Antes de mais esta postagem, gostaria de homenagear meu filho mais velho, Daniel, que se tornou MASTER OF BUSINESS ADMINISTRATION esta semana... E meu outro filho, Sérgio Donatello, que vai me dar um neto em poucos dias!


LOVELL



Tom Lovell

      Hoje, mais uma vez, lembrei-me de Tom Lovell, um dos grandes mestres da época de ouro da ilustração americana. Não posso negar a influência que tive do seu trabalho, pois acho que só recebemos influência das coisas que admiramos de fato. No meu ponto de vista, ele ultrapassou a fronteira da ilustração comercial, tornando-se um fine-illustrator no sentido que a palavra expressa. Na verdade, um grande pintor.
    A paixão de Tom Lovell pela História e a devoção à pesquisa iconográfica acurada é refletida na sua arte, enriquecendo-a. Lovell nasceu em Nova York em fevereiro de 1909. Quando era menino, costumava visitar o Museu de História Natural com sua mãe, onde passava horas fazendo dezenas de esboços das relíquias expostas. Na medida em que crescia, procurava trabalhos relacionados aos seus objetivos artísticos, até que, finalmente, ingressou no College of Fine Art da Universidade de Syracuse. Enquanto se dedicava aos estudos básicos de arte, começou a trabalhar como ilustrador para as revistas populares da época. Então, em 1931, bacharelou-se em Fine Arts pela Syracuse University.





    Lovell considerava-se um sortudo por ganhar sete vezes mais por uma ilustração do que o autor do próprio texto publicado, numa época em que o país atravessava sérios problemas econômicos. Em 1937, suas ilustrações estavam presentes nas mais importantes revistas americanas: National Geographic, Life, Time, Cosmopolitan, Ladies Home Journal, Woman’s Home Companion, Colliers, McCall’s e outras, ilustrando as obras dos escritores mais renomados do planeta.

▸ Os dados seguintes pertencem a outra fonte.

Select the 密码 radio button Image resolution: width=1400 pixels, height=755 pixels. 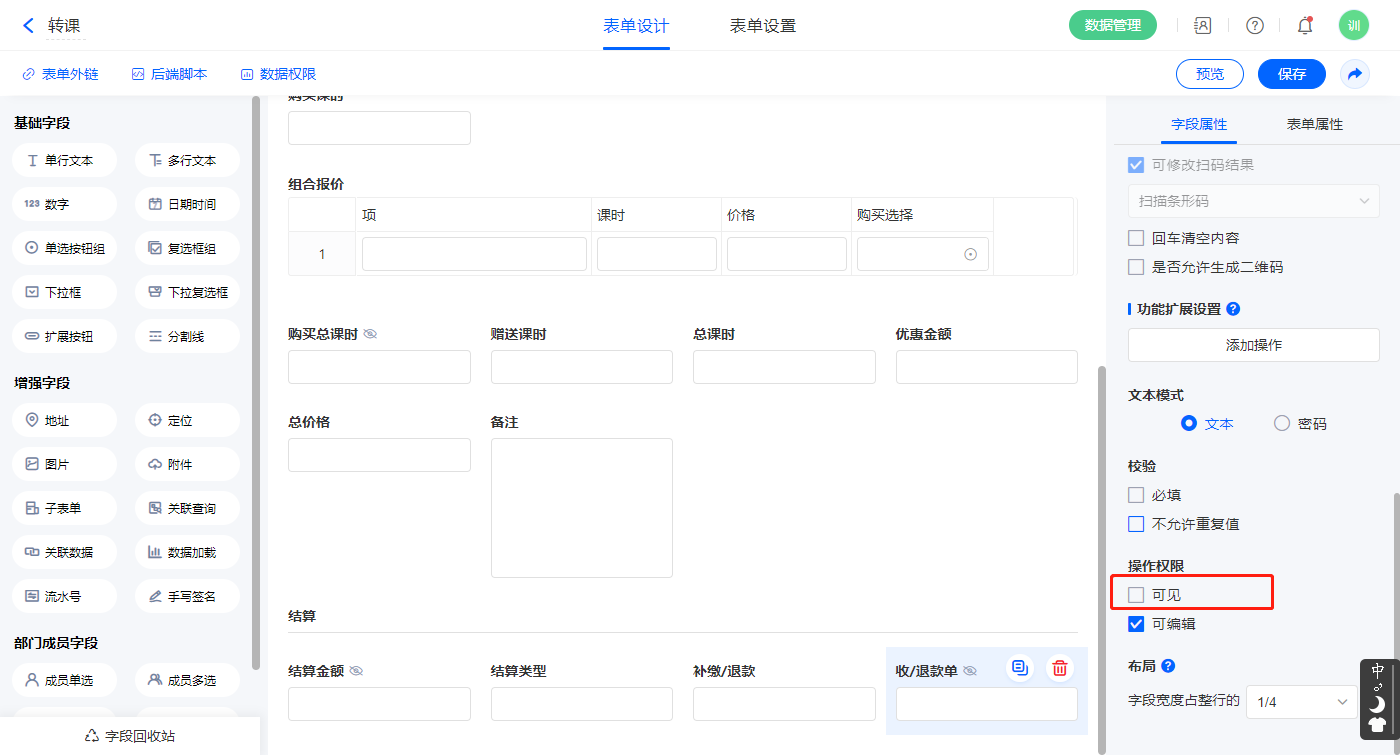(1282, 423)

    Em 1944, Lovell alistou-se na Marinha americana como fuzileiro e artista combatente. Mas serviu por dois anos como staff artist, dando início de fato ao que sempre buscara: a pintura histórica. Como não conseguira, naqueles tempos, dedicar-se por completo ao seu objetivo, prosseguiu na produção de ilustrações de temática variada por quase quarenta anos, mantendo os temas de época um pouco à parte.





    Na década de setenta, entretanto, Lovell mudou-se com a família de Connecticut para Santa Fé, Novo México, e passou a se dedicar inteiramente ao seu primeiro amor artístico – o já mencionado gênero histórico –, mas com ênfase na especialização de cenas do Oeste americano. Assim, Tom Lovell se expressou sobre a sua arte: “Sempre estive interessado nos índios americanos desde os meus nove anos... Esse interesse jamais me abandonou, embora eu já utilizasse esses temas no meu trabalho anterior. Quando me mudei para o Oeste, todo meu interesse e conhecimento do assunto parecia estagnado. Mas, embora eu não tivesse interesse em assumir a identidade de um cowboy, percebi que o Oeste tinha muito mais coisas importantes do que ser um vaqueiro. Existem muitos artistas que conhecem a vida do Oeste atual a fundo e provam isso nos seus quadros. Mas, no meu caso, existe a preocupação de historiador, de voltar no tempo e isto é o que faço”.




    A imaginação de Lovell, sua habilidade de pesquisa, junto com o talento e domínio técnico, concorriam perfeitamente para a narrativa histórica. Os temas abordados por Lovell vão da Antiguidade aos dias de hoje. Ao longo da sua carreira, Lovell recebeu muitos louvores e condecorações. Ingressou na Society of Illustrators Hall of Fame; suas pinturas foram adquiridas pela Casa Branca; pela U.S. Maritime Academy; pelo New Britain Museum; pelo Marine Corps Headquarters; National Geographic Society; National Cowboy; Western Heritage Museum; Abel-Hanger Foundation; dezenas de galerias de arte e escritórios famosos, fazendo parte das coleções particulares mais importantes do mundo.





    Em 29 de junho de 1997, Lovell faleceu num acidente de carro, aos 88 anos. Certa vez, já perto do fim, disse: “Sou um homem de sorte. Pintei por mais de cinquenta anos e realizei meus sonhos”... Sua vida foi bem empregada, fazendo o que mais amava. Ilustrando o presente e o passado – a vida e a História para o deleite dos homens. Tom Lovell criou escola... E grande arte.